## EXERCISE DIRECTIONS
From the records below, print exactly the lines starting at the one containing "You are a GUI" and ending at the one containing "Viewport: 803px width, 452px height.", ends included, and nothing else.

## LISTED ENTRIES
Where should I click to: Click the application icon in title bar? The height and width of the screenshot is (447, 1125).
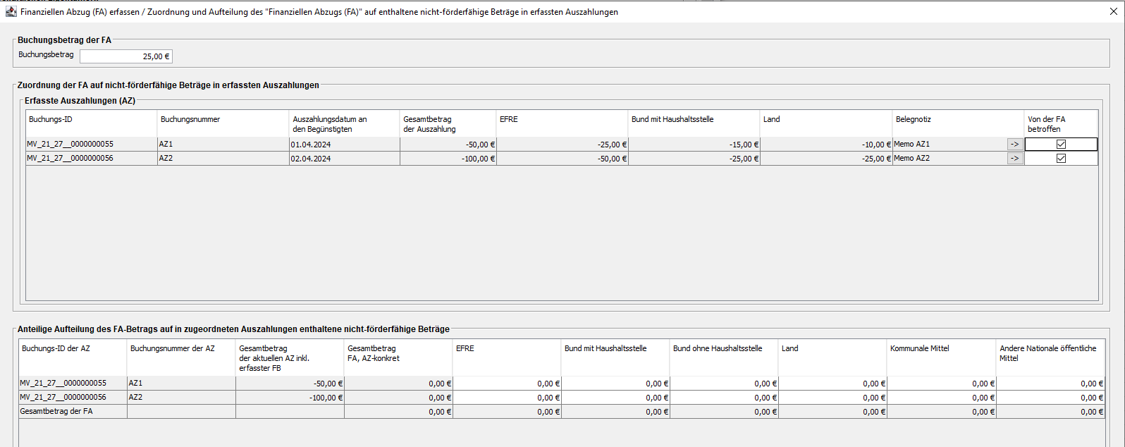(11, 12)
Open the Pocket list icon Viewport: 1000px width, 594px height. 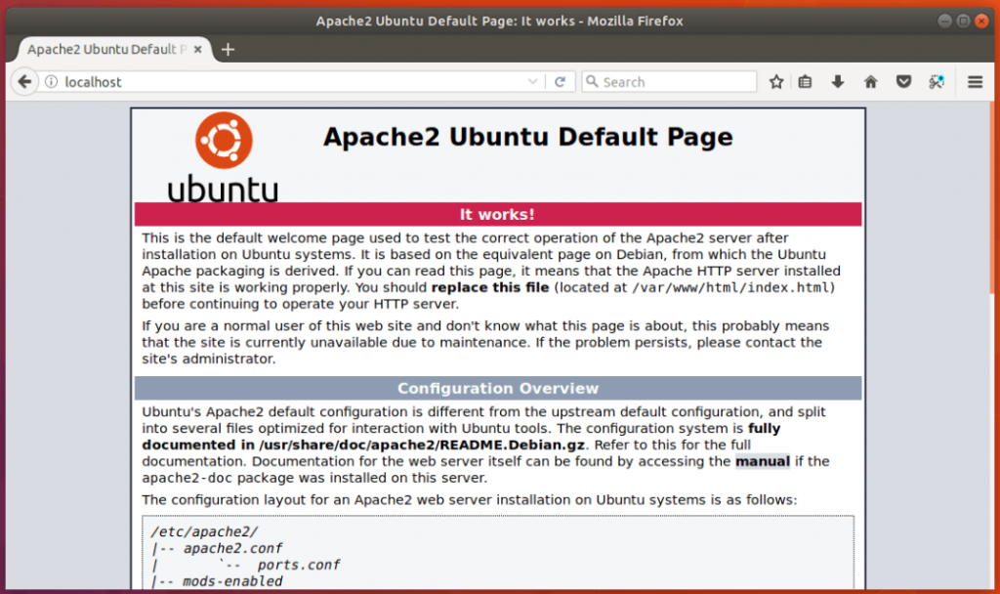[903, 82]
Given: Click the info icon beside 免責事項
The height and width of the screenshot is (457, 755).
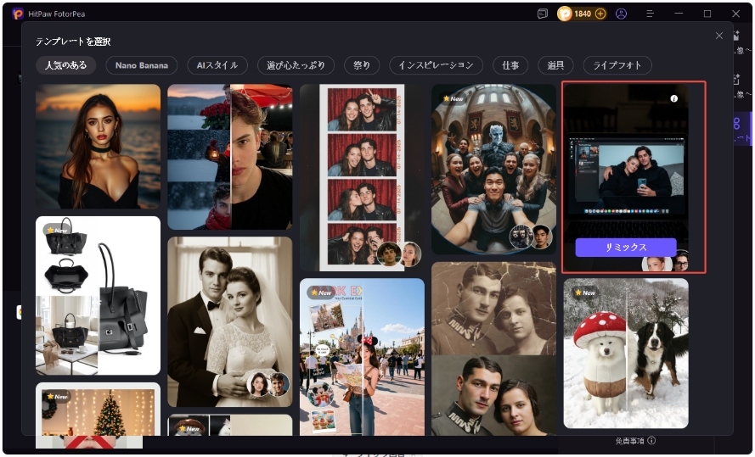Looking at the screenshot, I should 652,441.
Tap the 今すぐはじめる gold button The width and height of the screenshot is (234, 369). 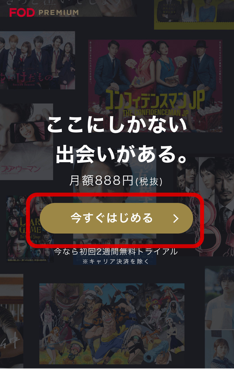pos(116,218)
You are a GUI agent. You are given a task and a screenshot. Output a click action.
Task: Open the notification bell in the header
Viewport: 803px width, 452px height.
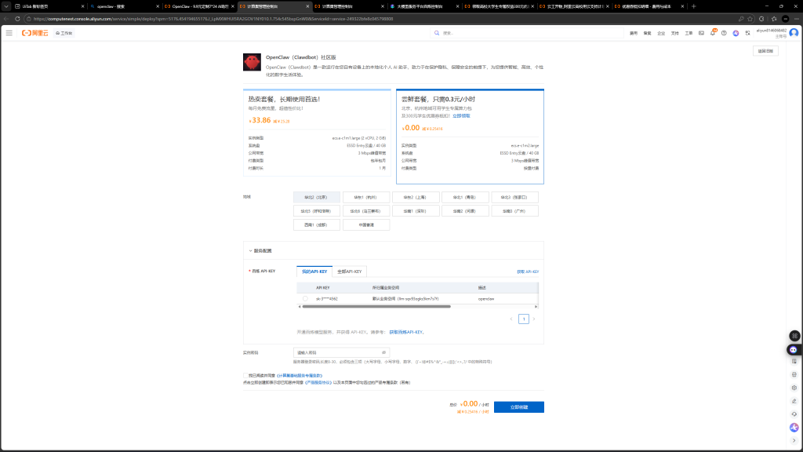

---

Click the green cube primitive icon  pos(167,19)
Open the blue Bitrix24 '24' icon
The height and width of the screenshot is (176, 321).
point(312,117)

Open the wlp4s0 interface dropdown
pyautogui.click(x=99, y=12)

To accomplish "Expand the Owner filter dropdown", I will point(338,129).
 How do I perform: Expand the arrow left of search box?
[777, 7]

--

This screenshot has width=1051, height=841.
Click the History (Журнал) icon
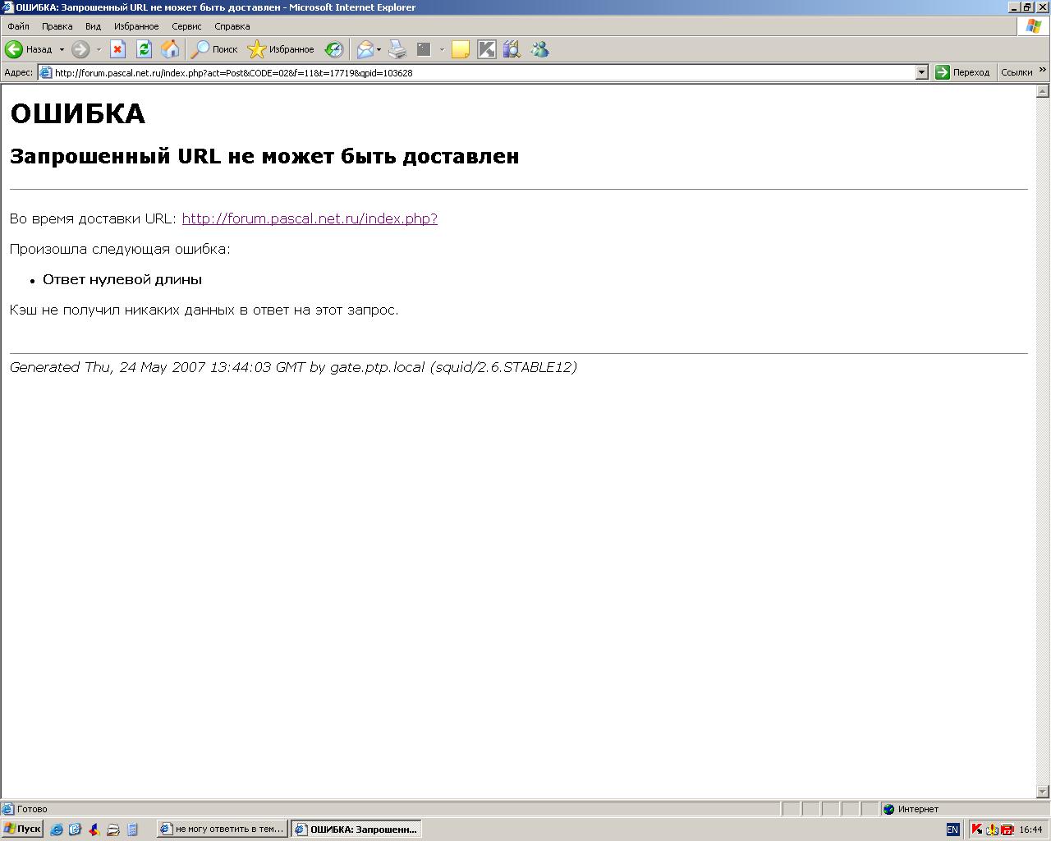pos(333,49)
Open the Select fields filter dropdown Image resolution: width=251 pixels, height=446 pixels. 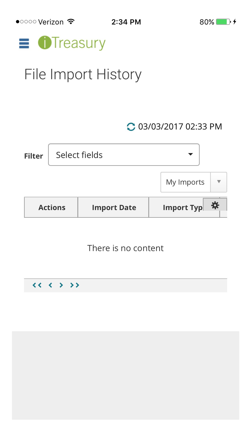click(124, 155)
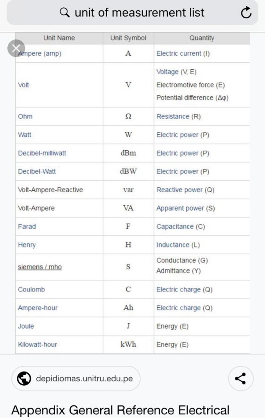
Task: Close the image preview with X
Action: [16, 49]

## ANSWER BELOW
You are a GUI agent. You are given a task and a screenshot. Output a click action.
Task: Open the notification bell in the header
Viewport: 803px width, 452px height.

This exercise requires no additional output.